There was a Wired article about 7 years ago which discussed this contrast from
another angle. In that article, like the original link under discussion here,
the Scarcity mindset is caricatured as mean and rigid. The Abundance mindset
is healthy and open to alternatives. It's not at all about "manifesting"
abundance out of nowhere, as per The Secret. I think Stephen Covey might be a
major source for the Wired version of the polarity.

From the Wired article "When scarce resources become abundant, smart people
treat them differently, exploiting them rather than conserving them. It feels
wrong, but done right it can change the world.

The problem is that abundant resources, like computing power, are too often
treated as scarce."

Hard to disagree with that.

[http://www.wired.com/2009/06/mf-freer/](http://www.wired.com/2009/06/mf-
freer/)

------
allisthemoist
_Called Paths to Power, it emphasizes the importance of neutrality: The world
is not fair or unfair. It simply is. The more you can suspend judgment, the
more you can learn and grow your power._

Not to be cynical about this approach, but having studied some of these
concepts from a Mahayana Buddhist perspective, the idea of utilizing the
perspective of Beginner's Mind to "grow your power" is a gross
misappropriation and misunderstanding of the entire framework.

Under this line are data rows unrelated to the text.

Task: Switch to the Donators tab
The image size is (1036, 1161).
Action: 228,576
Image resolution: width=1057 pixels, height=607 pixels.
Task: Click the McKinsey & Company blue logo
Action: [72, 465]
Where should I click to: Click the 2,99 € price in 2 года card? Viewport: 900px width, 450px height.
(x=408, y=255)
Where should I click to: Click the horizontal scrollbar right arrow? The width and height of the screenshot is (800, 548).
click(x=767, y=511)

In fact, within
the traditions that originally conceived of these approaches, attachment to
power, fame, and/or wealth is seen as the root cause of suffering and mental
disenfranchisement and the very conceptualization that is to be let go [0].

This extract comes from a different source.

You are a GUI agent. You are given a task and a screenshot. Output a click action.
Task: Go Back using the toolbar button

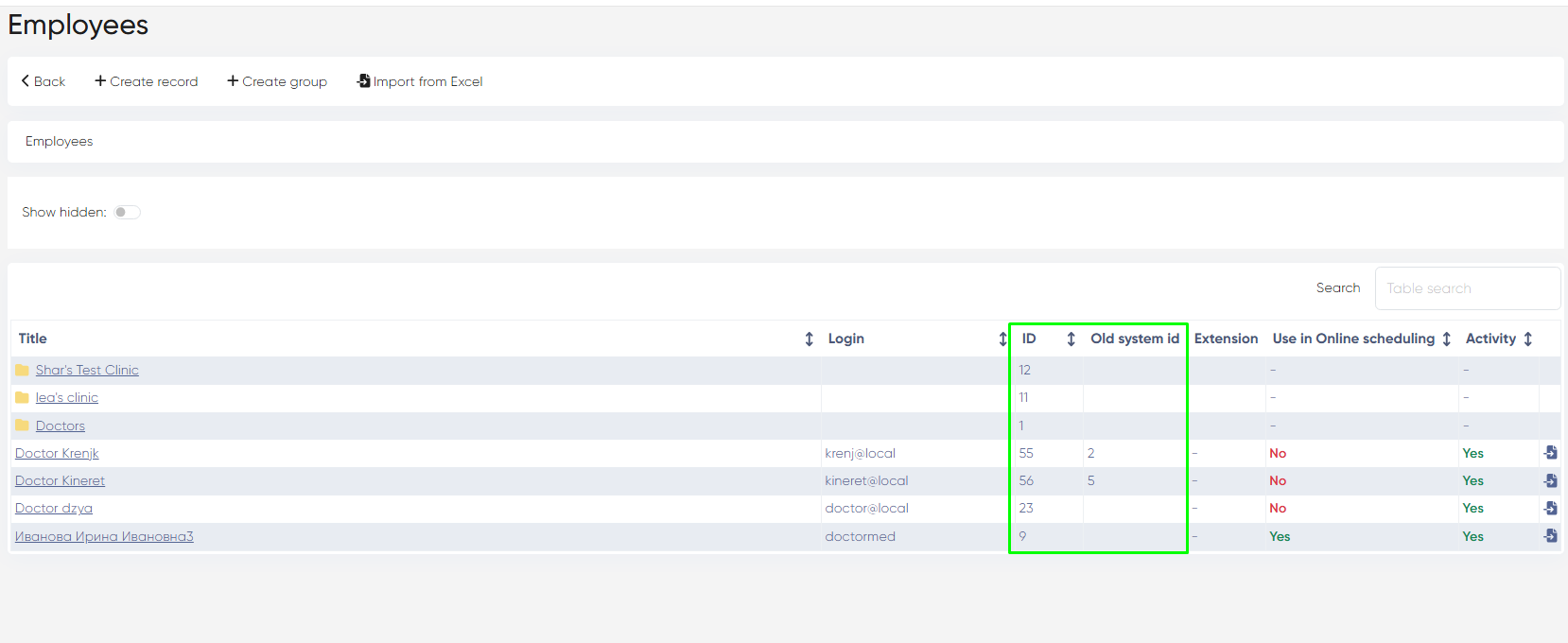pyautogui.click(x=44, y=81)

Perhaps I need to look into this course a bit more to understand their
approach but it seems that this is right in line with what many Buddhist
scholars have worried - i.e., that these ancient traditions will be
misunderstood and reformed in a way that may have wholly unhealthy effects on
those who practice it.

[0]
[https://en.wikipedia.org/wiki/Four_Noble_Truths#Second_truth...](https://en.wikipedia.org/wiki/Four_Noble_Truths#Second_truth:_arising_or_origin_of_dukkha)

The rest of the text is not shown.